Ils parviennent à ouvrir la portière de la conductrice. La réaction est exponentielle, Joëlle montre une résistance farouche à l’égard des policiers. Ils doivent s’y prendre à trois pour la sortir du véhicule et la plaquer au sol pour la menotter. L’entrée dans la voiture des policiers est toute aussi périlleuse, elle tend les jambes pour ne pas y rentrer, mord un policier qui veut lui mettre la ceinture de sécurité. Les insultes continuent de fuser.

Arrivée à l’hôpital, Joëlle se traine au sol pour échapper aux contrôles. Du cannabis est trouvé dans son véhicule à hauteur de 1.87 g. Un policier témoigne : « Elle paraissait complètement défoncée avec son partenaire ». De retour de Lyon, elle racontera qu’elle avait été « énervée par des gens sur la route ». Elle s’était rebellée par rapport à sa journée, sa situation personnelle, une séparation deux mois avant et le résultat du premier tour de la présidentielle.
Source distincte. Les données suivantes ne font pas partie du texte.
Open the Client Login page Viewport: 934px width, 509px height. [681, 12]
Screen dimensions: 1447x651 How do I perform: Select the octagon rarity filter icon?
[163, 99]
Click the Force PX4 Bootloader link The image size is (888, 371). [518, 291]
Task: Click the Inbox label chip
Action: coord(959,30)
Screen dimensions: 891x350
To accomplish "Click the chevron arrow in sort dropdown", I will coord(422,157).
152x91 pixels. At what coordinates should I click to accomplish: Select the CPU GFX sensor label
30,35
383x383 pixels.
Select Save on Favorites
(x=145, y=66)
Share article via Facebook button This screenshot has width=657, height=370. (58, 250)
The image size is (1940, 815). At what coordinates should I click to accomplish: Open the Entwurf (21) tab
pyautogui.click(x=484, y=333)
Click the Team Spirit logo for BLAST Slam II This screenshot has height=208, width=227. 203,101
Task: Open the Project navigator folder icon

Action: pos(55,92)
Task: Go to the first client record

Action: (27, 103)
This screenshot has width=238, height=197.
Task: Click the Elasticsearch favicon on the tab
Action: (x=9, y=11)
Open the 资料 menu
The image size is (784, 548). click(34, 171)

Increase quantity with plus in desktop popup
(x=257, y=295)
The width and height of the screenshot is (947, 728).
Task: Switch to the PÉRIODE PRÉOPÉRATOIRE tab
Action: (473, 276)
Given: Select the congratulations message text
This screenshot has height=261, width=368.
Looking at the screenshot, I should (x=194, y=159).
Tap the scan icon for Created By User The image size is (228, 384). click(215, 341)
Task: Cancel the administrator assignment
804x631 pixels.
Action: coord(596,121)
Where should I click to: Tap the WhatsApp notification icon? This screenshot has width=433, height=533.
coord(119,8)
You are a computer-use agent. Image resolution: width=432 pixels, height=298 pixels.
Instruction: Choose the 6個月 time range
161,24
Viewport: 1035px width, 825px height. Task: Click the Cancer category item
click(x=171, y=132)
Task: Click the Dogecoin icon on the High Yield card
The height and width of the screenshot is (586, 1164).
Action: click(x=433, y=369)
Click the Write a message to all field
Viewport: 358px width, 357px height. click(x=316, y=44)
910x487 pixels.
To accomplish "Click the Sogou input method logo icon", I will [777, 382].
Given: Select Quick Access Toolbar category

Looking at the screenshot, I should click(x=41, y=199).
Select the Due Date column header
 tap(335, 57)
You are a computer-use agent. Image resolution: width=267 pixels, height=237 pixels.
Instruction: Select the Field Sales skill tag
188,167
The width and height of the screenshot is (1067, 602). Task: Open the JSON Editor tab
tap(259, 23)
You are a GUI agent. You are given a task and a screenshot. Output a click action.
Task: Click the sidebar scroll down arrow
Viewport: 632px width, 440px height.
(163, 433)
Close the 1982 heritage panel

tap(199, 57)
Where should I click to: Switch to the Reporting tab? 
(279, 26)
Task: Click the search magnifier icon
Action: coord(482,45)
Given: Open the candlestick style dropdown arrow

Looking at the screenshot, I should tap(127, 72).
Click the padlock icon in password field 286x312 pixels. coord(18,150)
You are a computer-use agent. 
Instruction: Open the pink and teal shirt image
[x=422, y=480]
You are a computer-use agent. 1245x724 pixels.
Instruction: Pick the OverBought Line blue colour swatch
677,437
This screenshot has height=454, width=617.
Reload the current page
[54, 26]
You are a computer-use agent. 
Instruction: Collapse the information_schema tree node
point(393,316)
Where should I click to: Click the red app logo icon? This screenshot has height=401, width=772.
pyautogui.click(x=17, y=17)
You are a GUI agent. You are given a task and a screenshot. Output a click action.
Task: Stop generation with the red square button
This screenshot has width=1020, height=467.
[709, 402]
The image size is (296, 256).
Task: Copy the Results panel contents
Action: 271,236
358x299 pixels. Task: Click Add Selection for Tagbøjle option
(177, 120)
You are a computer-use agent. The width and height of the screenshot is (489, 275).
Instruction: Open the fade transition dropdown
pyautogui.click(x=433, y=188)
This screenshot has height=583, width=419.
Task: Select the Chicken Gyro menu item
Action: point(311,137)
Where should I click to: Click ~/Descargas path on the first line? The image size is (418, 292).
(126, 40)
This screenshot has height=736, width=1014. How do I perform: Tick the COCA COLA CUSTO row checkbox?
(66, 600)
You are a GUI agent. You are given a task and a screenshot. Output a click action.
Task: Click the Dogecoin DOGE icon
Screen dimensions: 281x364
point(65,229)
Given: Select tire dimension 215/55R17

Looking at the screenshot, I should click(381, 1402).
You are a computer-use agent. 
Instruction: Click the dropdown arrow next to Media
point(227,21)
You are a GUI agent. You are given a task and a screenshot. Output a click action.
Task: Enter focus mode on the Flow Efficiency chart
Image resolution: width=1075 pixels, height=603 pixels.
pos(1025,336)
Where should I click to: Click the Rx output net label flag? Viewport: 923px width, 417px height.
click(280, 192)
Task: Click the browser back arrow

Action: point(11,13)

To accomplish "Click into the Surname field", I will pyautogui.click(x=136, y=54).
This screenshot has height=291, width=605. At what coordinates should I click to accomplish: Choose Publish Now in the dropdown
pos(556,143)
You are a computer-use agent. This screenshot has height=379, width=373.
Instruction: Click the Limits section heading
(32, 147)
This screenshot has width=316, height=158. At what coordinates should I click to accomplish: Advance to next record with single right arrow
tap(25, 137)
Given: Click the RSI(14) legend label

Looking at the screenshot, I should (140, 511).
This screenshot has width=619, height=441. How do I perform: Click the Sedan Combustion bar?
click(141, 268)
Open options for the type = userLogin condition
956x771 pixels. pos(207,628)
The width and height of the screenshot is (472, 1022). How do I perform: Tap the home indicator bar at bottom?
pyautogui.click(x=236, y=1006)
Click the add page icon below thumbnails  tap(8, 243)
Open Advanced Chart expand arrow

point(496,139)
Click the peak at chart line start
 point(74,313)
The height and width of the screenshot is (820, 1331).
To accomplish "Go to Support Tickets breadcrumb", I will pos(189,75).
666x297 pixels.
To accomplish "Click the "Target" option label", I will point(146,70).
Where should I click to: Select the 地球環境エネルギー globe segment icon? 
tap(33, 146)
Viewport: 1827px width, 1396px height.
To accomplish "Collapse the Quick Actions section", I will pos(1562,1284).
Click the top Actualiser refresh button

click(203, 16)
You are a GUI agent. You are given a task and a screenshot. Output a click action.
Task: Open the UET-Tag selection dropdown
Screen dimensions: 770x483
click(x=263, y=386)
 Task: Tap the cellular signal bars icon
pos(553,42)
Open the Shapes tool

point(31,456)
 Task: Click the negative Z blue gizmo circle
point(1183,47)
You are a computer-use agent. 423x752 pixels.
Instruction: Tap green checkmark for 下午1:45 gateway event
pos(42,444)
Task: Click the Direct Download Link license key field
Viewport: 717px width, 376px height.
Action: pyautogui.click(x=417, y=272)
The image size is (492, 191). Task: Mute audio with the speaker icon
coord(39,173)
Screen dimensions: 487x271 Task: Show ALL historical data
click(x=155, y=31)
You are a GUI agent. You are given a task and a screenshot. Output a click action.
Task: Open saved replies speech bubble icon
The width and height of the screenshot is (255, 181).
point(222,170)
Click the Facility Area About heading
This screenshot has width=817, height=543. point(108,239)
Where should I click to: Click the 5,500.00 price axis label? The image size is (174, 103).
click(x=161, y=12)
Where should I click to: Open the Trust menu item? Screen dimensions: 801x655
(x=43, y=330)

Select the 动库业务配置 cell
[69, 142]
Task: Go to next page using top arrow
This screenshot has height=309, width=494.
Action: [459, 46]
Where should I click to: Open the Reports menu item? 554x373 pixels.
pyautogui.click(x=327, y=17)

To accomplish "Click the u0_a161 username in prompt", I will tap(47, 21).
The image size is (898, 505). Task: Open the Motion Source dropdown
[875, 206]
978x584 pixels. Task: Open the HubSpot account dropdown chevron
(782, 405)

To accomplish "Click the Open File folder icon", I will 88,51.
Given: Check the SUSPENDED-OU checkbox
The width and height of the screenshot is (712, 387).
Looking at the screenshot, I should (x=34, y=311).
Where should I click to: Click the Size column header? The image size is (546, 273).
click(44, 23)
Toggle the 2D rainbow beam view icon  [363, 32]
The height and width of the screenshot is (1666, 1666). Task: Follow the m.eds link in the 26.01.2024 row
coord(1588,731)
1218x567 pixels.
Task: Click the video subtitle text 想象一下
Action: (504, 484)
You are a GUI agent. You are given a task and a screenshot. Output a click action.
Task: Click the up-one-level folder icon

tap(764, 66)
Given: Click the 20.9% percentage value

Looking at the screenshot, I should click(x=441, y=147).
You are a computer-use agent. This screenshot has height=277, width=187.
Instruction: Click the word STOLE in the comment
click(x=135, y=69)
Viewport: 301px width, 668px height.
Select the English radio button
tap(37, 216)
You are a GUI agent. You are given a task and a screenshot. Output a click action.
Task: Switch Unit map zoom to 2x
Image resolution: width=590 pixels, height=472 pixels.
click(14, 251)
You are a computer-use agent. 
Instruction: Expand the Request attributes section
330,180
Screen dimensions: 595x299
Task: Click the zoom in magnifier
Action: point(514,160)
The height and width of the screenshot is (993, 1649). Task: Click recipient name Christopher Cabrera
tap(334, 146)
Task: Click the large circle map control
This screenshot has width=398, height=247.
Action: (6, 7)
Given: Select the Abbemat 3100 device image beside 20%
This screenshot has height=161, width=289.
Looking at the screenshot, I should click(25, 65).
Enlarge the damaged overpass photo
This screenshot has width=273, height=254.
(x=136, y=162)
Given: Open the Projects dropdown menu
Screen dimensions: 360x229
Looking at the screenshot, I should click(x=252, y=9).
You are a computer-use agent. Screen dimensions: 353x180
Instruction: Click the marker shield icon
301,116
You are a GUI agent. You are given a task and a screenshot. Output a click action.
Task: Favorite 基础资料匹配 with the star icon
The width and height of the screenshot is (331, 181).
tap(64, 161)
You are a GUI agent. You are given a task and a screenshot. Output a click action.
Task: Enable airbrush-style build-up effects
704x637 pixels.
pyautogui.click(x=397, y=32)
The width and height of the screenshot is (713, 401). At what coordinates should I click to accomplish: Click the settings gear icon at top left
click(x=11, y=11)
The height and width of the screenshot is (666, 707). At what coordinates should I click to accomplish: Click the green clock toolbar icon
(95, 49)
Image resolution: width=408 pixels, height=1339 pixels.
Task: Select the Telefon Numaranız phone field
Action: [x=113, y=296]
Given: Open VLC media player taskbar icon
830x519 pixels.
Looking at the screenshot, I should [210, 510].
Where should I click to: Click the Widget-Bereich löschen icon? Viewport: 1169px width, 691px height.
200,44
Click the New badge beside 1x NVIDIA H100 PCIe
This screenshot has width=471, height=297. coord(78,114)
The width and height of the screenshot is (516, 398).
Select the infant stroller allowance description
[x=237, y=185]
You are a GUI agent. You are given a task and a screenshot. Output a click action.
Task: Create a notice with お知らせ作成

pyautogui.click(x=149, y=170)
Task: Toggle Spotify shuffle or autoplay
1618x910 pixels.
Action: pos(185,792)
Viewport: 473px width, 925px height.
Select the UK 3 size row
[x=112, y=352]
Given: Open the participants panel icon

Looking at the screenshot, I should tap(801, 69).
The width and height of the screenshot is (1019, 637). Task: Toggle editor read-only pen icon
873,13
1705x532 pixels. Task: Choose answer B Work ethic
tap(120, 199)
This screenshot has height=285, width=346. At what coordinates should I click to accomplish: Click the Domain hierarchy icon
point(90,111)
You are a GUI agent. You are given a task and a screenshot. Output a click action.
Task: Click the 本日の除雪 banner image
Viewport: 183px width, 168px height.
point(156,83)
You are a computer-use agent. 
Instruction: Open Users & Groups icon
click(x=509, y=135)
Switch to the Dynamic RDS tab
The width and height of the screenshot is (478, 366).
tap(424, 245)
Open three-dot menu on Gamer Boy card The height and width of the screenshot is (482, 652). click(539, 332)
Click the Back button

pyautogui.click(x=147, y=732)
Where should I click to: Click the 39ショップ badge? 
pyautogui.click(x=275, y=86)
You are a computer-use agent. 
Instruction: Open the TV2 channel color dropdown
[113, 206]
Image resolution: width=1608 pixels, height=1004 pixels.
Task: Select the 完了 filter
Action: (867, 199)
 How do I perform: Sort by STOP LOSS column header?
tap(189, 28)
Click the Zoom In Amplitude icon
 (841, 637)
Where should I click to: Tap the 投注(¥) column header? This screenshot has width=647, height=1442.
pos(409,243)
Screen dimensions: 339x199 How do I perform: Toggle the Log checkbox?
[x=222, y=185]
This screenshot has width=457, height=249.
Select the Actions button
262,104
Une combinaison explosive de beaucoup de choses et surtout la peur d’être enfermée. « J’ai juste agis pour me défendre. C’était une action pacifique. J’ai pris l’intervention comme une agression. Je ne me rappelle pas avoir mordu le policier ».

L’enquête démontrera que la voiture était immobilisée suite à la crevaison d’une roue, après avoir percuté un terre-plein. Les contrôles ont été positifs au cannabis. Joëlle fume depuis l’age de 17 ans, elle en a 25. Elle est suivie par un psychologue et un médecin depuis deux mois.

Convoquée devant le tribunal de Grande Instance de Lons-le-Saunier vendredi 13 octobre 2017, le Ministère public lui demande : « Est-ce qu’il vous arrive souvent de ne plus vous raisonner? ». La réponse est timide : « Non, c’était exceptionnel ». Résidente chez sa maman, sans enfants. Paysagiste intérimaire, petite et fluette, on a tous du mal à s’imaginer les faits qui lui sont reprochés.

Pourtant, le tribunal rappelle ses déclarations : « J’ai effectivement fait de nombreux doigts d’honneur aux policiers, ça m’a fait plaisir sur le moment ». Deux patrouilles ont été mobilisées pour en venir à bout. Son passager rencontré peu de temps avant, a déclaré lors de son audition ; « J’avais peur de ce qu’elle pouvait faire ».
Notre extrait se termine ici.